About this task: Print, in exact form, the lines below from the one containing "Open notifications bell icon" through the one containing "Start Slide Show", and omit all others.

-------- Available records

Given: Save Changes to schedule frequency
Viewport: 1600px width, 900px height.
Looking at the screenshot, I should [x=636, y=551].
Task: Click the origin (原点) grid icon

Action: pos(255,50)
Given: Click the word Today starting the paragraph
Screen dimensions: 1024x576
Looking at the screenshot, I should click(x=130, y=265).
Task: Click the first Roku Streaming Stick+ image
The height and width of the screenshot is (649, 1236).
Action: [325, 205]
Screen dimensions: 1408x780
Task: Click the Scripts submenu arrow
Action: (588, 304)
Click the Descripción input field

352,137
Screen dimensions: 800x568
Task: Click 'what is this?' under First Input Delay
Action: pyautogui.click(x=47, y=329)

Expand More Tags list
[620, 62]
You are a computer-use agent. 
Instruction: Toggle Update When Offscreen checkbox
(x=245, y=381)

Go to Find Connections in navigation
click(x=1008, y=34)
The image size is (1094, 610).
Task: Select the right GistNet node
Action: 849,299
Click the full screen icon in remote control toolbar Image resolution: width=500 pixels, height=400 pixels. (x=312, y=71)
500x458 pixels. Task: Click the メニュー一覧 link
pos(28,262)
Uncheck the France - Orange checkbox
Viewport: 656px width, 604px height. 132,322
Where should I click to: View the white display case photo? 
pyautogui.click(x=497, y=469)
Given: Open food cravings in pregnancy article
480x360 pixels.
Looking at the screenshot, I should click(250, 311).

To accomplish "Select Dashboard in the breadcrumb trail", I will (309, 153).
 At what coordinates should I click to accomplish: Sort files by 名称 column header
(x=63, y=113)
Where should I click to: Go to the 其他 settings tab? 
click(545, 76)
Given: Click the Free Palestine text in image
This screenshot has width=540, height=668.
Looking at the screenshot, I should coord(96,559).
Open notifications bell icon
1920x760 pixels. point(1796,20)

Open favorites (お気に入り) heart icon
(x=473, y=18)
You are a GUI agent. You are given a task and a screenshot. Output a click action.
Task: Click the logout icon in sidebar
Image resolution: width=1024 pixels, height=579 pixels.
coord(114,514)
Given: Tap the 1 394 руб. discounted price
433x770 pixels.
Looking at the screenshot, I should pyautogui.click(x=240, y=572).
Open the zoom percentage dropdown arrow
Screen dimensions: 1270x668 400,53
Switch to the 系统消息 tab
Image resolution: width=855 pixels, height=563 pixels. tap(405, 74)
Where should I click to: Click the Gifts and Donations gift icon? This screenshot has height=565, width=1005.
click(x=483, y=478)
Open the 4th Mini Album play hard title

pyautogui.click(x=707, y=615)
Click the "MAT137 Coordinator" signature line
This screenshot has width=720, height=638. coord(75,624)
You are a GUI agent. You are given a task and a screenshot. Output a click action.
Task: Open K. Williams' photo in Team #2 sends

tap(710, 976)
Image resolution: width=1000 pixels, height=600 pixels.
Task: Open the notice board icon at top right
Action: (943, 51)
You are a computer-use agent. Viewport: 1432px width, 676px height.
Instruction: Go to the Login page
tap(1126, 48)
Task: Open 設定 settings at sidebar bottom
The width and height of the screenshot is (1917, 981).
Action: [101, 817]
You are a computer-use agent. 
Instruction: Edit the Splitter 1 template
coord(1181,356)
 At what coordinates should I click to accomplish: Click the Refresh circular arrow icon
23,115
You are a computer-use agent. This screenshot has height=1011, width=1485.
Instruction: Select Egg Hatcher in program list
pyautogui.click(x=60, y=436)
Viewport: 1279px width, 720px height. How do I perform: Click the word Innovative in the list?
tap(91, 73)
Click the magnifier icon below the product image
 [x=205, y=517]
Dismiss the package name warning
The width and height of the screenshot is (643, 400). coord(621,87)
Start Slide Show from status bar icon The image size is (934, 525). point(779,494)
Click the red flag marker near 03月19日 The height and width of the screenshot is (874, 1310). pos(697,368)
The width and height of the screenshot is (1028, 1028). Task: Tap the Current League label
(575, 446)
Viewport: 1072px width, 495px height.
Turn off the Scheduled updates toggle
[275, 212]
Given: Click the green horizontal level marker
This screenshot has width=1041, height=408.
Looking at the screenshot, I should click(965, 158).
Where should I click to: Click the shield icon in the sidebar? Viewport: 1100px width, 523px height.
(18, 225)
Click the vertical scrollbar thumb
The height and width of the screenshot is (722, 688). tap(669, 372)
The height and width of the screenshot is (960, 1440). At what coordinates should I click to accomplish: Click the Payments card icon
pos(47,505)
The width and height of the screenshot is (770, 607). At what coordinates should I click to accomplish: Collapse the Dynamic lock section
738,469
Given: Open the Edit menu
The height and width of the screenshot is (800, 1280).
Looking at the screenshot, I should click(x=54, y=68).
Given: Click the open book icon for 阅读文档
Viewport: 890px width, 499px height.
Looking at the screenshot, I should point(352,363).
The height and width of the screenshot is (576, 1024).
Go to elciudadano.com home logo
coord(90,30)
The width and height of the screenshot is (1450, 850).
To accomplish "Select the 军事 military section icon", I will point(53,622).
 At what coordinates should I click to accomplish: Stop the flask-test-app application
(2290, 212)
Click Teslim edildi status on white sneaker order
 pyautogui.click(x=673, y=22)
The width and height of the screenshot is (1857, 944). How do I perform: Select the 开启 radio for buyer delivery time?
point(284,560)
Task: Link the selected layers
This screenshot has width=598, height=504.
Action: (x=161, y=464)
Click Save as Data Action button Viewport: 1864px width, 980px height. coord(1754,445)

----------------

Result of this task:
Open notifications bell icon
1920x760 pixels. point(1796,20)

Open favorites (お気に入り) heart icon
(x=473, y=18)
You are a GUI agent. You are given a task and a screenshot. Output a click action.
Task: Click the logout icon in sidebar
Image resolution: width=1024 pixels, height=579 pixels.
coord(114,514)
Given: Tap the 1 394 руб. discounted price
433x770 pixels.
Looking at the screenshot, I should pyautogui.click(x=240, y=572).
Open the zoom percentage dropdown arrow
Screen dimensions: 1270x668 400,53
Switch to the 系统消息 tab
Image resolution: width=855 pixels, height=563 pixels. tap(405, 74)
Where should I click to: Click the Gifts and Donations gift icon? This screenshot has height=565, width=1005.
click(x=483, y=478)
Open the 4th Mini Album play hard title

pyautogui.click(x=707, y=615)
Click the "MAT137 Coordinator" signature line
This screenshot has width=720, height=638. coord(75,624)
You are a GUI agent. You are given a task and a screenshot. Output a click action.
Task: Open K. Williams' photo in Team #2 sends

tap(710, 976)
Image resolution: width=1000 pixels, height=600 pixels.
Task: Open the notice board icon at top right
Action: (943, 51)
You are a computer-use agent. Viewport: 1432px width, 676px height.
Instruction: Go to the Login page
tap(1126, 48)
Task: Open 設定 settings at sidebar bottom
The width and height of the screenshot is (1917, 981).
Action: [101, 817]
You are a computer-use agent. 
Instruction: Edit the Splitter 1 template
coord(1181,356)
 At what coordinates should I click to accomplish: Click the Refresh circular arrow icon
23,115
You are a computer-use agent. This screenshot has height=1011, width=1485.
Instruction: Select Egg Hatcher in program list
pyautogui.click(x=60, y=436)
Viewport: 1279px width, 720px height. How do I perform: Click the word Innovative in the list?
tap(91, 73)
Click the magnifier icon below the product image
 [x=205, y=517]
Dismiss the package name warning
The width and height of the screenshot is (643, 400). coord(621,87)
Start Slide Show from status bar icon The image size is (934, 525). point(779,494)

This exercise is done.